Activity = Give back every entry below, unchanged.

Provided material =
+ + + +

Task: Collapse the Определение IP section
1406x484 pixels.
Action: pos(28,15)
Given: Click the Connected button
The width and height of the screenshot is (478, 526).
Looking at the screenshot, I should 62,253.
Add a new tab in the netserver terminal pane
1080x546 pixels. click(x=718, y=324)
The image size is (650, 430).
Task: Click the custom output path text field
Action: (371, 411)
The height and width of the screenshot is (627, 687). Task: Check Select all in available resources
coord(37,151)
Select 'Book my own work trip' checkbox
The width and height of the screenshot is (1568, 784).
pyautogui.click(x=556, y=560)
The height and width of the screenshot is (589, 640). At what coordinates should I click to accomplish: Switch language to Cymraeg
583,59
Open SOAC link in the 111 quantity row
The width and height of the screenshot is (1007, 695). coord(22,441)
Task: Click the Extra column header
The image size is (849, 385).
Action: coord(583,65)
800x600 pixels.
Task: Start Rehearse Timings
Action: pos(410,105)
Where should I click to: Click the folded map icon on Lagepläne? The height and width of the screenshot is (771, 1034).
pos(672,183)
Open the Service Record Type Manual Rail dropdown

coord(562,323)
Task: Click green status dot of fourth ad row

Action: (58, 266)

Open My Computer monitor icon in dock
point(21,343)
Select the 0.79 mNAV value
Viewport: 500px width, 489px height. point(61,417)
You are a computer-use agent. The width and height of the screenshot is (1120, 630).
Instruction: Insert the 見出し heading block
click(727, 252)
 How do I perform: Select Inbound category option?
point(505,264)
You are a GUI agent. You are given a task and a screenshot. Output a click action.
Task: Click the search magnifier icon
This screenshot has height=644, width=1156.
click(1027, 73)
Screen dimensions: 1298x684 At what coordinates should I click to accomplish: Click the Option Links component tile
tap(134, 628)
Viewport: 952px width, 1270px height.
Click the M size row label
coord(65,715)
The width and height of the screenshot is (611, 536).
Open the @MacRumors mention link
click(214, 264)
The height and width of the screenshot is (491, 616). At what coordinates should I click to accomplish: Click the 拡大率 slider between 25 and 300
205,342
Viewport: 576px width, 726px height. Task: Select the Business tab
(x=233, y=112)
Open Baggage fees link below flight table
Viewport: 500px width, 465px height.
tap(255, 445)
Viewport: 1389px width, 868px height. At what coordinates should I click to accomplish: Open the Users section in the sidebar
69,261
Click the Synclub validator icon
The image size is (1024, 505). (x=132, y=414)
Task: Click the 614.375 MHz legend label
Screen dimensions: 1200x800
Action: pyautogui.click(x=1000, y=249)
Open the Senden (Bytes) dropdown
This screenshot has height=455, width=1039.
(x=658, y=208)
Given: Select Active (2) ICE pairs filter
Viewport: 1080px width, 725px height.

+ + + +

Reply to the task =
Task: Collapse the Определение IP section
1406x484 pixels.
Action: pos(28,15)
Given: Click the Connected button
The width and height of the screenshot is (478, 526).
Looking at the screenshot, I should 62,253.
Add a new tab in the netserver terminal pane
1080x546 pixels. click(x=718, y=324)
The image size is (650, 430).
Task: Click the custom output path text field
Action: (371, 411)
The height and width of the screenshot is (627, 687). Task: Check Select all in available resources
coord(37,151)
Select 'Book my own work trip' checkbox
The width and height of the screenshot is (1568, 784).
pyautogui.click(x=556, y=560)
The height and width of the screenshot is (589, 640). At what coordinates should I click to accomplish: Switch language to Cymraeg
583,59
Open SOAC link in the 111 quantity row
The width and height of the screenshot is (1007, 695). coord(22,441)
Task: Click the Extra column header
The image size is (849, 385).
Action: coord(583,65)
800x600 pixels.
Task: Start Rehearse Timings
Action: pos(410,105)
Where should I click to: Click the folded map icon on Lagepläne? The height and width of the screenshot is (771, 1034).
pos(672,183)
Open the Service Record Type Manual Rail dropdown

coord(562,323)
Task: Click green status dot of fourth ad row

Action: (58, 266)

Open My Computer monitor icon in dock
point(21,343)
Select the 0.79 mNAV value
Viewport: 500px width, 489px height. point(61,417)
You are a computer-use agent. The width and height of the screenshot is (1120, 630).
Instruction: Insert the 見出し heading block
click(727, 252)
 How do I perform: Select Inbound category option?
point(505,264)
You are a GUI agent. You are given a task and a screenshot. Output a click action.
Task: Click the search magnifier icon
This screenshot has height=644, width=1156.
click(1027, 73)
Screen dimensions: 1298x684 At what coordinates should I click to accomplish: Click the Option Links component tile
tap(134, 628)
Viewport: 952px width, 1270px height.
Click the M size row label
coord(65,715)
The width and height of the screenshot is (611, 536).
Open the @MacRumors mention link
click(214, 264)
The height and width of the screenshot is (491, 616). At what coordinates should I click to accomplish: Click the 拡大率 slider between 25 and 300
205,342
Viewport: 576px width, 726px height. Task: Select the Business tab
(x=233, y=112)
Open Baggage fees link below flight table
Viewport: 500px width, 465px height.
tap(255, 445)
Viewport: 1389px width, 868px height. At what coordinates should I click to accomplish: Open the Users section in the sidebar
69,261
Click the Synclub validator icon
The image size is (1024, 505). (x=132, y=414)
Task: Click the 614.375 MHz legend label
Screen dimensions: 1200x800
Action: pyautogui.click(x=1000, y=249)
Open the Senden (Bytes) dropdown
This screenshot has height=455, width=1039.
(x=658, y=208)
Given: Select Active (2) ICE pairs filter
Viewport: 1080px width, 725px height.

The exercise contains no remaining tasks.